▸ **要件**
下の行から、文字列「each」を含む行をすべて書き出してください。大文字と小文字は区別します。

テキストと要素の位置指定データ
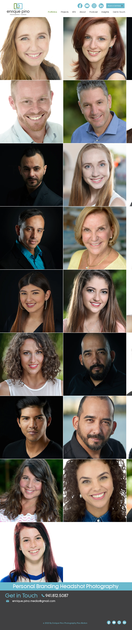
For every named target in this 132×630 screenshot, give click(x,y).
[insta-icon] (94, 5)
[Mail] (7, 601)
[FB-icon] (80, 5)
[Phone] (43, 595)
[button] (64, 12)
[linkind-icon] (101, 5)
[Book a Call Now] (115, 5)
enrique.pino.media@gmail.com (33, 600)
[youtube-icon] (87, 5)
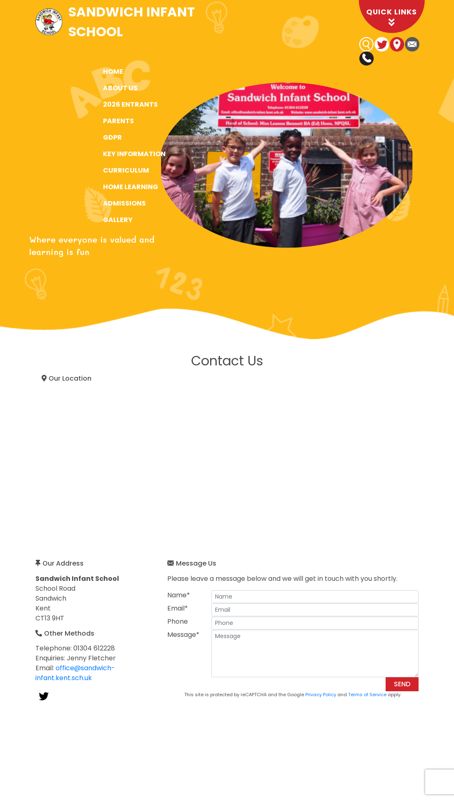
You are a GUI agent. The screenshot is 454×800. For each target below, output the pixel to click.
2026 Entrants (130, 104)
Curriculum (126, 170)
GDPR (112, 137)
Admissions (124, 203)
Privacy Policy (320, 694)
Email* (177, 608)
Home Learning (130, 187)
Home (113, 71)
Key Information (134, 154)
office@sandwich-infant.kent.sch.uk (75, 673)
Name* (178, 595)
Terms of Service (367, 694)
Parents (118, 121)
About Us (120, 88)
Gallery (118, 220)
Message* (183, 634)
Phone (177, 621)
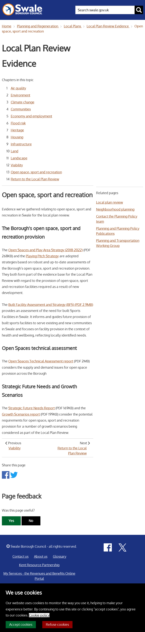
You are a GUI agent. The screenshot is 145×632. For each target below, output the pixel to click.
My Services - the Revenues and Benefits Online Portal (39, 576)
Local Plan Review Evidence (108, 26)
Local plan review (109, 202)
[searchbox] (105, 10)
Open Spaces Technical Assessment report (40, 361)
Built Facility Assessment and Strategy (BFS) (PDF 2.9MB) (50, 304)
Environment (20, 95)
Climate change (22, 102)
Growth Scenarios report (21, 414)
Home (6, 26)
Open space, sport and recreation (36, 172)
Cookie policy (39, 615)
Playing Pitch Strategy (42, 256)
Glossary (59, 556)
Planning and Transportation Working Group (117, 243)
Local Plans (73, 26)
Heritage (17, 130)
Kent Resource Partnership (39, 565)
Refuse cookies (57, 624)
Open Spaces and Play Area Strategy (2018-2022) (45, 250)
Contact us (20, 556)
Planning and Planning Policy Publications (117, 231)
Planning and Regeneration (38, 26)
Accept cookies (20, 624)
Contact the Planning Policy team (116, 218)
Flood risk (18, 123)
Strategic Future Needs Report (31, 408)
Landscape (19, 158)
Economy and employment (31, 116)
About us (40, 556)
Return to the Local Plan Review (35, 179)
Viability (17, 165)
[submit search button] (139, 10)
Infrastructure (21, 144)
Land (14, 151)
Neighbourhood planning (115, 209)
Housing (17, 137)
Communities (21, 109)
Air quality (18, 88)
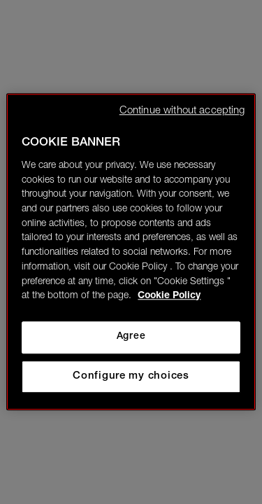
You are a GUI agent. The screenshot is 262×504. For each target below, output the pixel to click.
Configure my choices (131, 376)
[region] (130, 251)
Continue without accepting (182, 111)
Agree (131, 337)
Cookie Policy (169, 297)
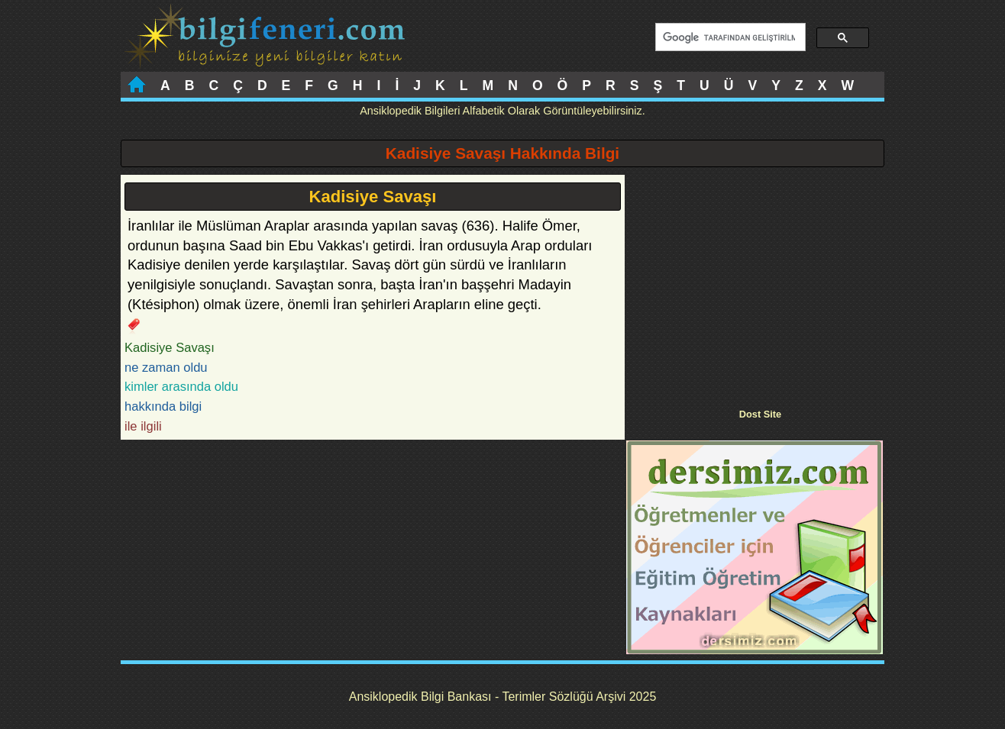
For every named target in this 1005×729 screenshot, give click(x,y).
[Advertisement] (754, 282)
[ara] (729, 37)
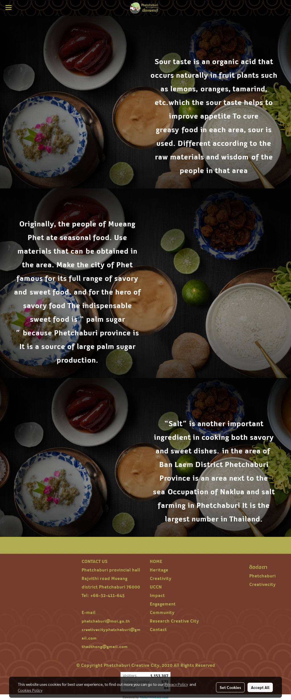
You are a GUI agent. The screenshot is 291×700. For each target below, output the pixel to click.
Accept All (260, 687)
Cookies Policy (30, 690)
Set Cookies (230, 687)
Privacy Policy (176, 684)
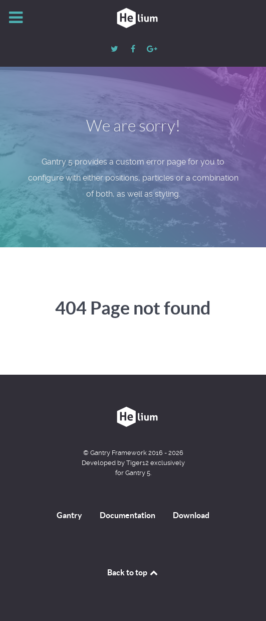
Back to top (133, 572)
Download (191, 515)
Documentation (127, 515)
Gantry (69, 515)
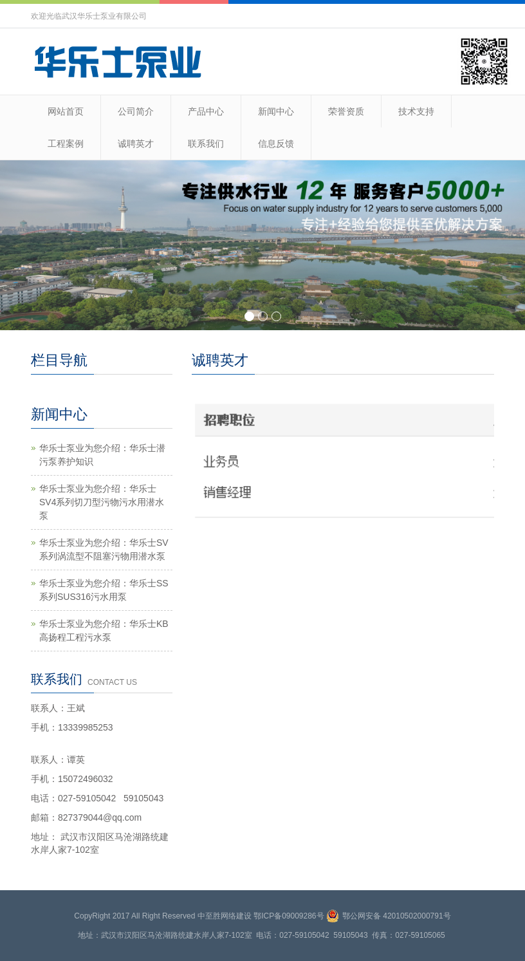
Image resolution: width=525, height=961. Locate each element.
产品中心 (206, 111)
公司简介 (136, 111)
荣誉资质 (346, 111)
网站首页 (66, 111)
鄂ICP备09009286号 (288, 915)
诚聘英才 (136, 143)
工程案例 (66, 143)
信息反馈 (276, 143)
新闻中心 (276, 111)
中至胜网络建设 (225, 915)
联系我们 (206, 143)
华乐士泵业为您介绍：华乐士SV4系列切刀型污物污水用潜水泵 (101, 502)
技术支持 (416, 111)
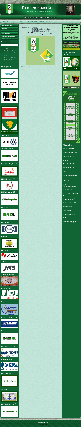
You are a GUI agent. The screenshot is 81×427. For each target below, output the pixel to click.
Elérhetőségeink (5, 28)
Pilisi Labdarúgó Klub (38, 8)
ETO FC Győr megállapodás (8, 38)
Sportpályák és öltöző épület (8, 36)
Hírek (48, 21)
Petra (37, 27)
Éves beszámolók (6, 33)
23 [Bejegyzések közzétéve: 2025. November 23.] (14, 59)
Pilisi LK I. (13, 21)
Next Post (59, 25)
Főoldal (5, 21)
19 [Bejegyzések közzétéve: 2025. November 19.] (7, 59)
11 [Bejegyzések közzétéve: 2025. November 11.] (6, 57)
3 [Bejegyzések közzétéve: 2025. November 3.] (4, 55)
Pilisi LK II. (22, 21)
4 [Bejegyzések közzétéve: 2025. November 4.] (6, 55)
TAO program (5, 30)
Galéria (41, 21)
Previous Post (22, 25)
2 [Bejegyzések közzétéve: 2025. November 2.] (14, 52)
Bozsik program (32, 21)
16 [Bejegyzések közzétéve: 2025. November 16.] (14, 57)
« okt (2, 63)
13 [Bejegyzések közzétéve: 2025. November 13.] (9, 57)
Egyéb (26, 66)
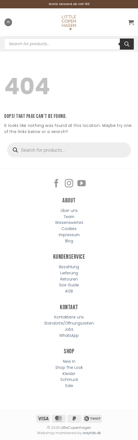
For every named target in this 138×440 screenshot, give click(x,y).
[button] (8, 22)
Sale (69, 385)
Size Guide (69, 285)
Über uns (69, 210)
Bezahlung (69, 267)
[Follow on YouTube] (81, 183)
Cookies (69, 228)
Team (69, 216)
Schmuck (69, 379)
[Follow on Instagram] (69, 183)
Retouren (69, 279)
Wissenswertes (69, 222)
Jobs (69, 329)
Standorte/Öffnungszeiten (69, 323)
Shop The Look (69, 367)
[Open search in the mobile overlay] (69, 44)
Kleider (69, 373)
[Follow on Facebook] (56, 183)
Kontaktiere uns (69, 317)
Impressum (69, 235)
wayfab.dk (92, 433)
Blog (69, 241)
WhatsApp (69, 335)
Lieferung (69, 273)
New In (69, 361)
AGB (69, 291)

▸ **回答全文**
You are a GUI agent. The screenshot is 454×800. For each target below, output the pixel to click.
You are a GUI agent. The screenshot is 145×632. For each target below, output the pixel to click.
You are a GUI agent. The screenshot is 262×504. For each target below, output the pixel to click.
You are a GUI agent. The screenshot is 291×700. For each target below, output the pixel to click.
Image resolution: width=525, height=961. Locate each element.
You are a GUI agent. The screenshot is 81×427. For each target below, output the pixel to click.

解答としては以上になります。